Now, as a good part of the area resembles a ghost town, and locals are taking flight to online buying, she has doubled the size of her shop, and it’s business better than ever.
How come?
“We’re open seven days a week, keep high quality stock, give good service, and we’re price conscious,” she says.
NEWS: How do you cope in this online shopping world?
de MARCO:  Ours is a very touchy-feely shop. People still want to have the experience. Some customers might see it online, and they come in and ask me if I can get it. They do the research. We’re very happy to get in, and my many suppliers don’t mind.
NEWS: What kinds of goods are people reluctant to buy online?
de MARCO:  You’ve got to have something different, something somebody else hasn’t got. People want to have the variety. They don’t want to go into all the shops and they all have the same.
NEWS: Why are you in the northern half of the Mall?
de MARCO:  This was major: I did not want to move away from here. The Mall has never been an issue.
NEWS: Aren’t the rents too high?
de MARCO:  This is Alice Springs. It’s not a major city. It’s better to have people doing business than not to. Rents shouldn’t be everything. Traders have to be able to put the stock on the shelf.
NEWS: So some rents are too high, then?
de MARCO:  They are too high. I mean, it’s not the city. They have got to be realistic.
NEWS: How do the landlords get away with it?
de MARCO:  I’ve got properties in town and I am always very happy to have them occupied.
NEWS: You do deals?
de MARCO:  Yes. None of my properties are overpriced.
NEWS: The Town Council is promoting pop-up shops.
de MARCO:  They are a good idea. Of course, if there is something in the window instead of it being empty, that’s great. We need stable shops. I think the success of Novita is customers know they can trust me. I’m going to be open, 9 to 5.30 five days, 9 to 4 on Saturdays and 9 to 2 on Sunday. I wouldn’t dream of cutting back these hours. You’ve got to be here for people who are working. People come from the bush and they want to see the shops open. And it’s all about trust.
NEWS: Is there a case for shops opening in the evenings in summer?
de MARCO:  Definitely.
NEWS: What about a siesta, say 2 to 4?
de MARCO:  No. You’ve got tourists walking around. We need the shops on a Saturday to be open longer, people can have an afternoon tea. People won’t go out if there are no shops open.

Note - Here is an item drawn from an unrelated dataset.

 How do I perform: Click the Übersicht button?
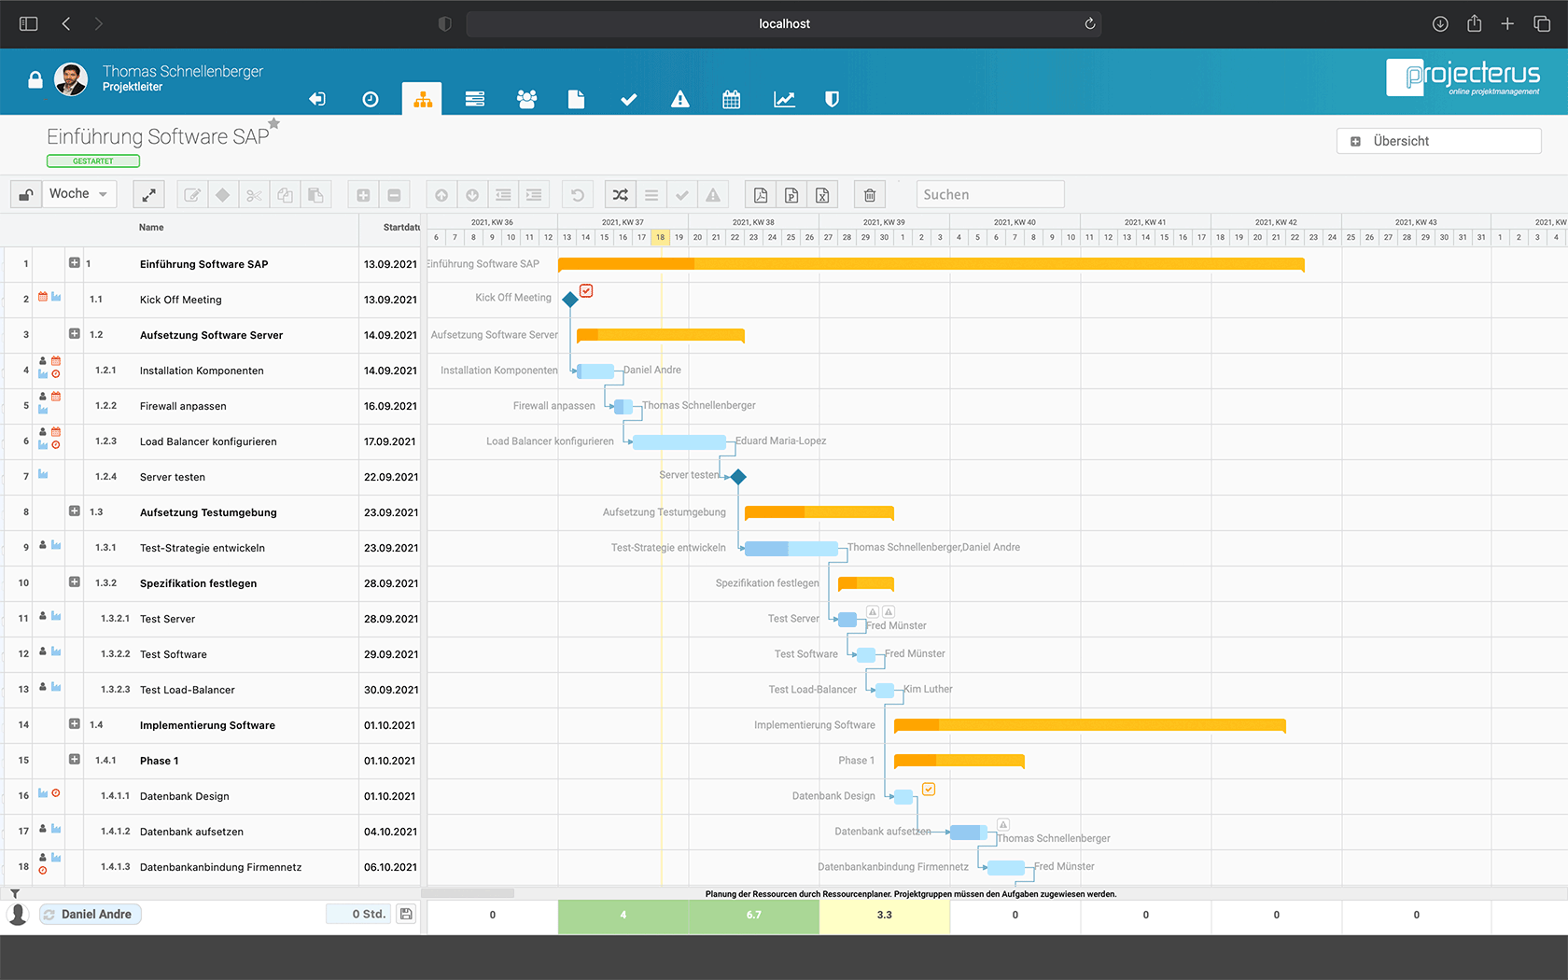point(1438,141)
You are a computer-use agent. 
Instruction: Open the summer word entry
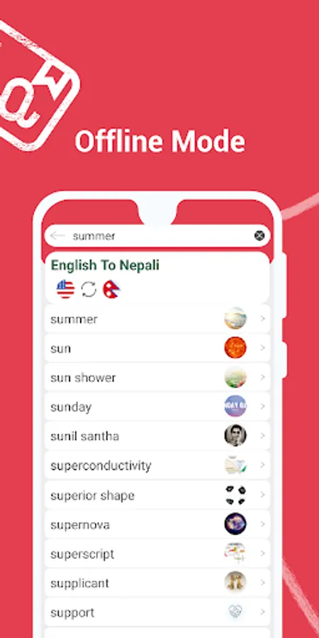click(x=157, y=318)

  1. Good on you Ann. A business success due to giving the customer what they want rather than expecting the customer to take what’s offered.
    I also think it would be good to see pop up shops encouraged.
    As well as bringing some activity into empty spaces, they could lead to more permanent businesses.
    Art and craft exhibitions would also be great as a pop up in the Mall as would food stalls. All worth a try and encouragement.

  2. A very shopping oriented article. But the mall should be far, far more: a place to linger and chill.
    Adelaide House and the church grounds allows such an experience. The mall should be a place for shopping, relaxing and al-fresco long breakfasts, lunches or dinners uninterrupted by art hawkers pushing into your table / personal space.
    Some brazen ones even venture inside a business and I observe are rarely chased out by the owners.
    Live music and buskers that complement, not dominate, adds a lovely touch to the atmosphere.
    Personally I find those video monitors a huge waste of (my) money. Why would anyone want to stand and watch, especially in the heat? Never seen a soul watching. Noise and visual pollution really.
    The new Tourist Information building is a lovely hub with a great feel. However the large graffiti on top of the former (now empty) On Safari building beside the relentlessly abandoned tavern are both a very bad look.
    Seems those mall cameras are pretty useless at preventing (or catching to cleanup) this sort of anti-social behaviour. Do the camera still exist?
    Bringing a small supermarket back to the top of the mall is long overdue. A small, mall opening, brightly lit 7/11 type supermarket open late (security issues?) would be great for all and especially tourists.
    I hope that Cam’s coffee hub up by the cinema survives longer than its predecessors.

  3. Back in the early eighties when there wasn’t much in the way of shopping elsewhere in Alice and the mall didn’t exist (mall appeared in ’86), Todd street contained a number of shops for locals and services, but post-mall, they drifted away as shoppers couldn’t park outside those shops.
    Getting rid of the mall completely probably wouldn’t bring back the shops for locals and now that tourism is a little different and not as much Aboriginal art seems to be selling…well, who really is going to go there? But good luck anyway with whatever is tried.